WHAT THIS TASK INVOLVES: Echo back, word for word, the stretch of the letter to the Daily starting with "Today’s viewpoint by" and going on through "be John Kerry.".
— START EXTRACT PROVIDED —
Bush should push the policies he campaigned on

To the Daily:

Today’s viewpoint by Daniel Faichney, Challenges ahead
in the next four years
(11/03/04), was simply not logical. In
keeping with the editorial mourning of the Kerry campaign
(One-party state, 11/03/04), Faichney continuously insisted
that President Bush “must” do this, or
“needs” to do that. Seemingly, Bush must be John Kerry.
Every line of this viewpoint was devoted to explaining how Bush
should adopt Kerry’s policies. A high voter turnout does not
mean that Bush should abandon everything he said in his campaign
and be Kerry. It means exactly the opposite. The country elected
Bush (both through the popular and electoral vote), and his
“responsibility” to the country is now to follow
through on what he has promised to do and what he has campaigned in
favor of. While I strongly disagree with many of Bush’s moral
values, the country has spoken, and it wants Bush.
— END EXTRACT PROVIDED —
— START RECORDS SHOWN —
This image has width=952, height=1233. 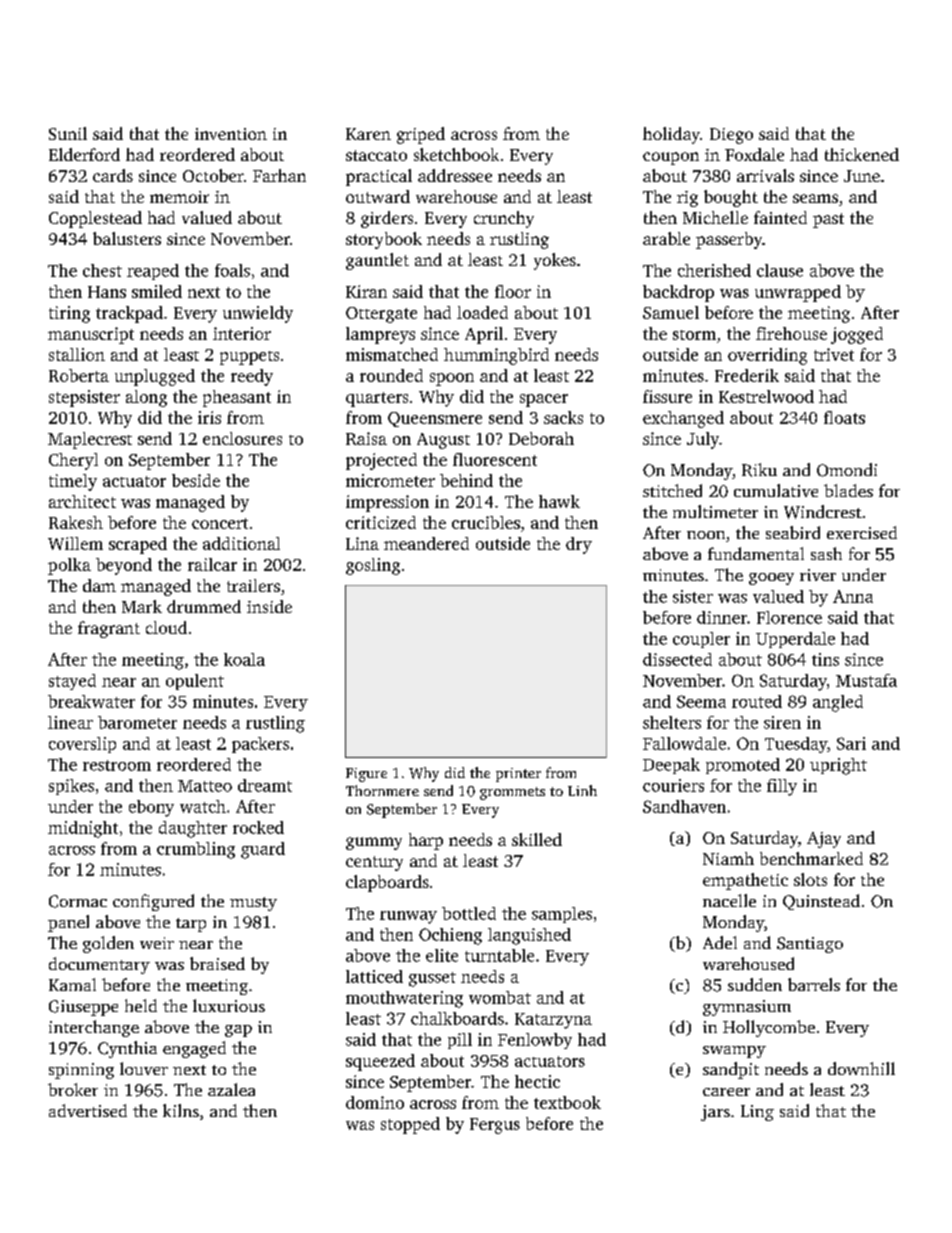 I want to click on Diego, so click(x=731, y=136).
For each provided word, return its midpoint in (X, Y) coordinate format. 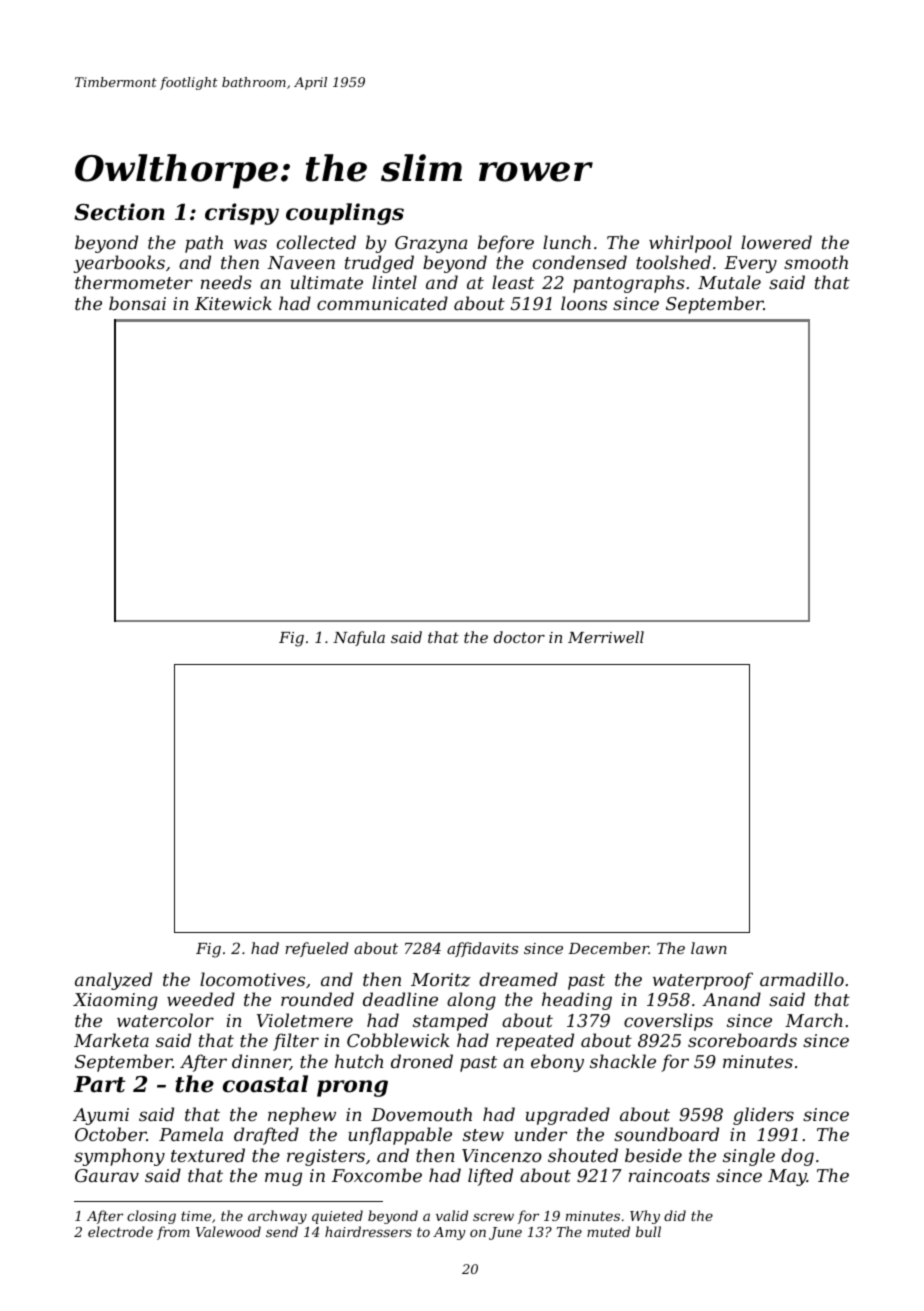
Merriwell (606, 637)
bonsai (137, 303)
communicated (382, 303)
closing (151, 1217)
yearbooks (119, 264)
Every (750, 264)
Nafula (359, 638)
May (787, 1177)
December (608, 948)
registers (326, 1157)
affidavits (482, 949)
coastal (265, 1084)
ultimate (327, 282)
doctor (519, 637)
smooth (816, 262)
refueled (317, 949)
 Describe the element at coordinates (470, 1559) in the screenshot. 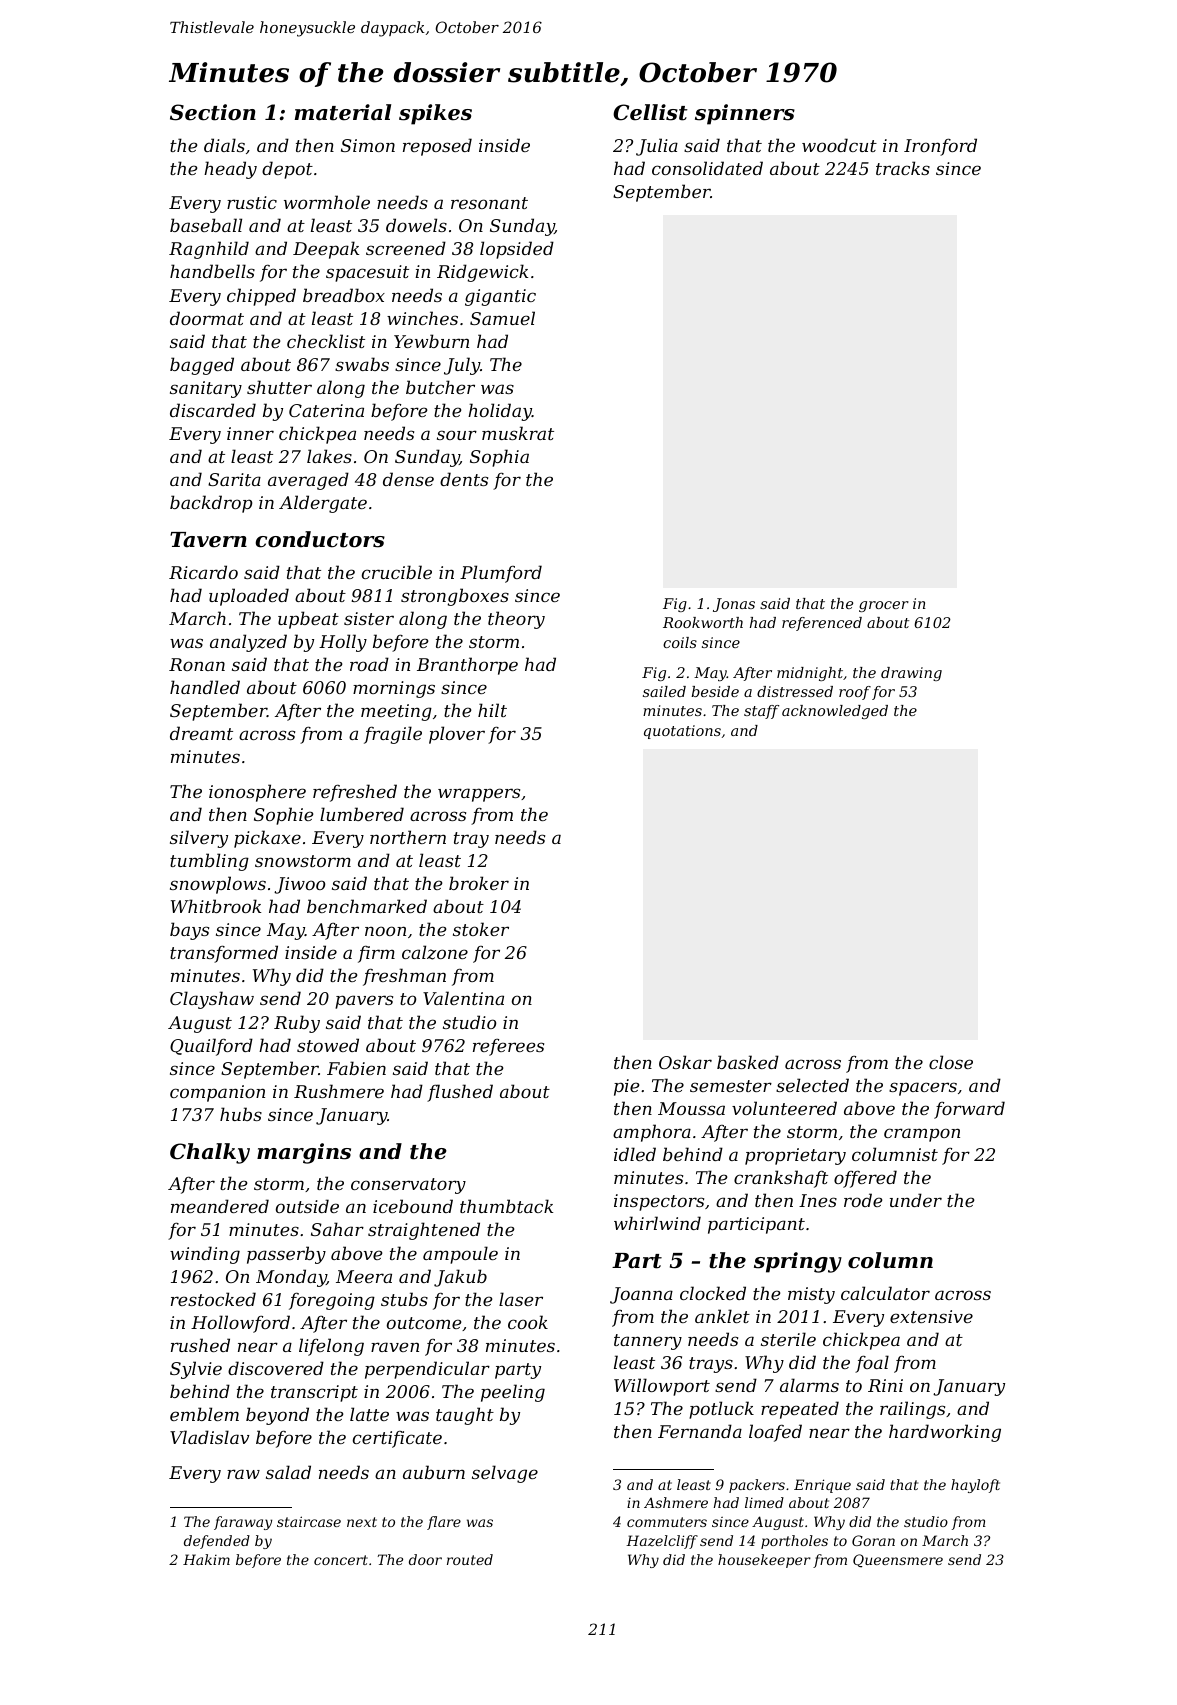

I see `routed` at that location.
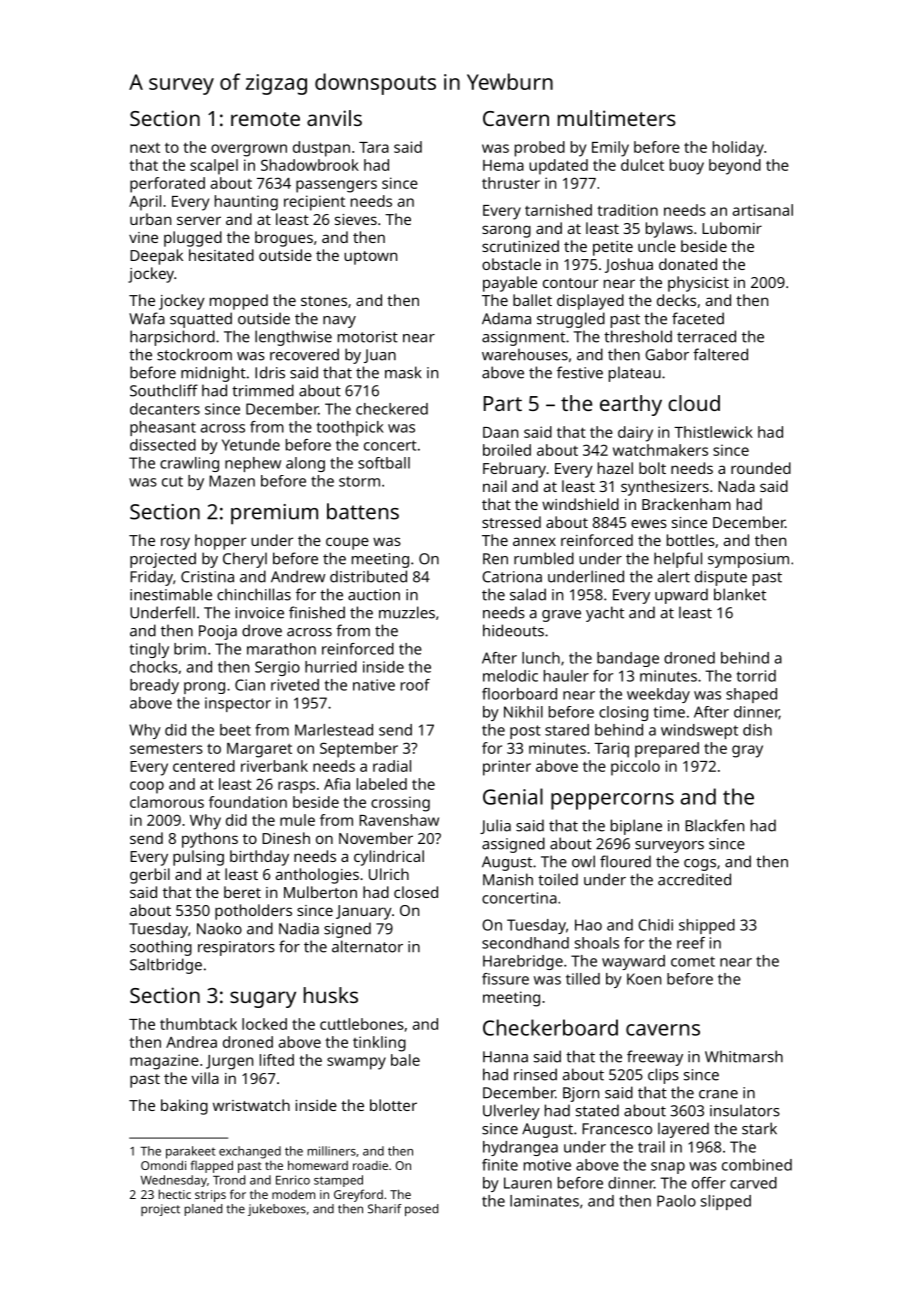 This screenshot has width=924, height=1314. Describe the element at coordinates (747, 751) in the screenshot. I see `gray` at that location.
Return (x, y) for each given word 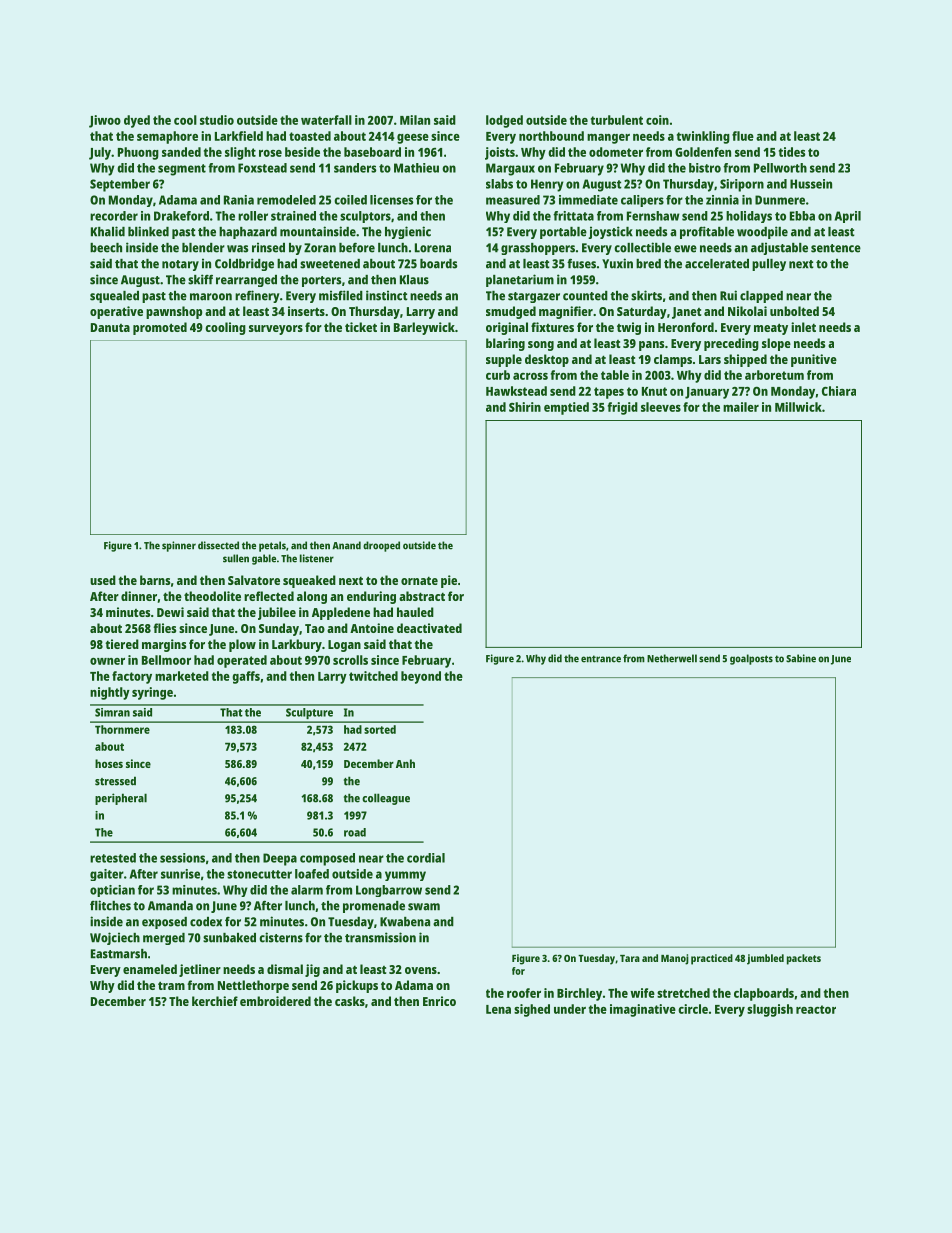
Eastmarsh (119, 954)
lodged (504, 121)
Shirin (525, 407)
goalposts (751, 659)
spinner (179, 546)
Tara (630, 958)
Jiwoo (105, 121)
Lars (710, 359)
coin (657, 120)
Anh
— END RECORDS SHOWN —
SOLUTION TO THIS PROBLEM:
Today’s viewpoint by Daniel Faichney, Challenges ahead
in the next four years
(11/03/04), was simply not logical. In
keeping with the editorial mourning of the Kerry campaign
(One-party state, 11/03/04), Faichney continuously insisted
that President Bush “must” do this, or
“needs” to do that. Seemingly, Bush must be John Kerry.